Hättet ihr eine Idee, wie man das einfacher realisieren könnte?

Danke im vorraus
SebiB90


----------



## Spacerat (28. Feb 2009)

Vllt. ein eindimensionales Array mit Zeilen * Spalten als Elemente. Dazu die Anzahl der Zeilen un Spalten zusätzlich speichern. Der Zugriff könnte dann schonmal mit Zeile * Zeilen + Spalte erfolgen. Die Erweiterung um eine Zeile ist dann im Prinzip kein Thema. Nur für ein performantes Hinzufügen von Spalten habe ich leider keine konkrete Idee.


----------



## 0x7F800000 (28. Feb 2009)

könntest du bitte näher erläutern wozu du das brauchst bzw was du damit vorhast?
Bei dünnbesetzten matrizen könnte man je nach implementierung einfach neuen eintrag reinschmeißen und die zeilen/spalten ein wenig umbenennen, was sehr schnell gehen würde. 
(Sowas hier: http://de.wikipedia.org/wiki/Compressed_Row_Storage könnte man leicht abwandeln, und schon würde es gehen)
Bei dicht besetzten matrizen ist ArrayList<ArrayList<X>> eine einigermaßen passable Lösung, allerdings musst du bei einfügen von Spalten ziemlich viel zeugs umkopieren, das dauert ewig.

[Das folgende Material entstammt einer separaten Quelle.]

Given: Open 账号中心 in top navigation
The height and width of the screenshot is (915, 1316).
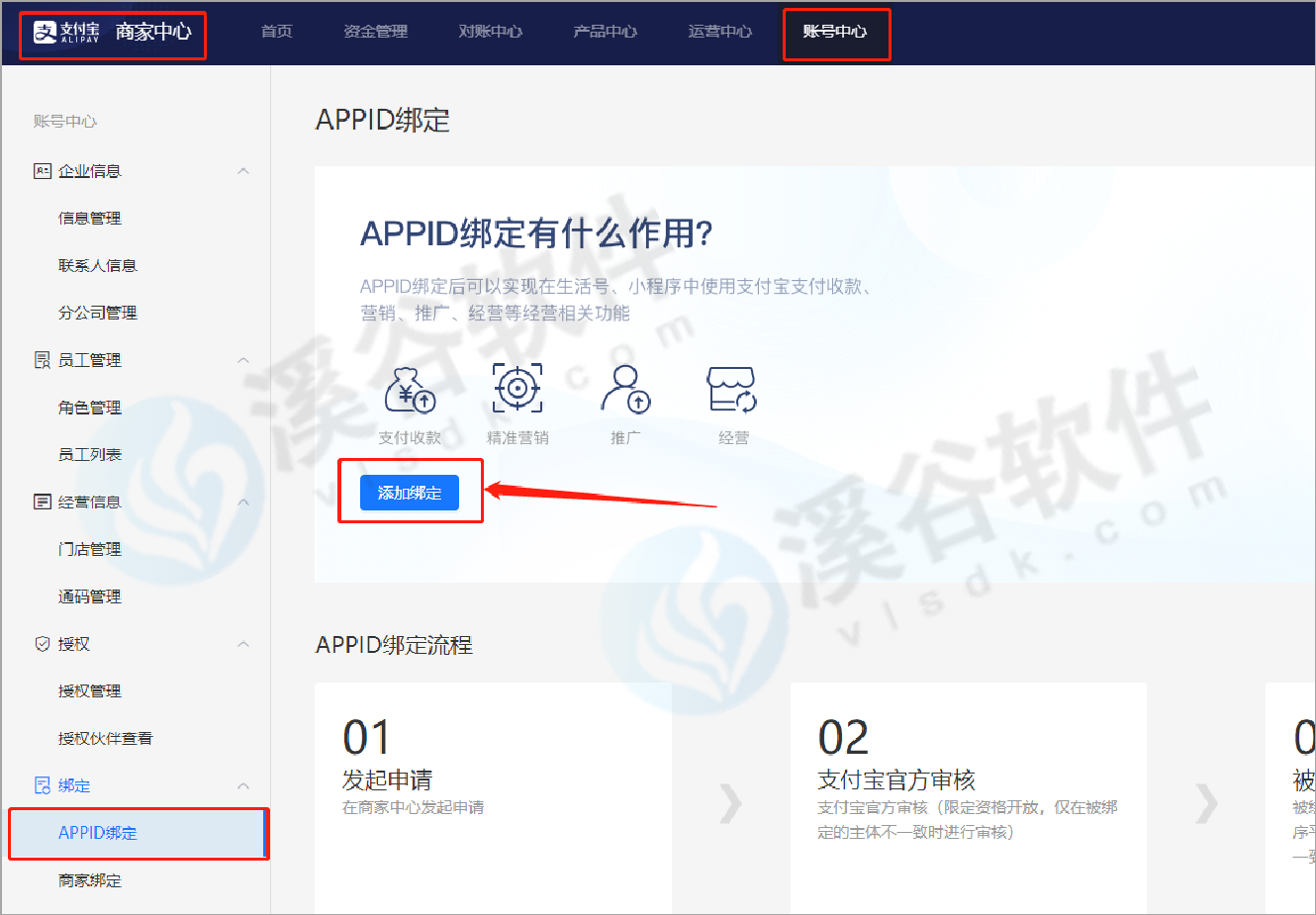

Wenn du dichte matrix als eine Art "in zwei richtungen" verkettete Liste implementierst, dann hast du da zwar kein random access mehr, aber kannst die stets sehr schnell addieren und multiplizieren (bei einigen Algos könnte es aber ein ziemlicher krampf werden, hab's nie ausprobiert) und da könntest du sehr billig neue spalten und zeilen direkt an die richtige stelle einfügen. 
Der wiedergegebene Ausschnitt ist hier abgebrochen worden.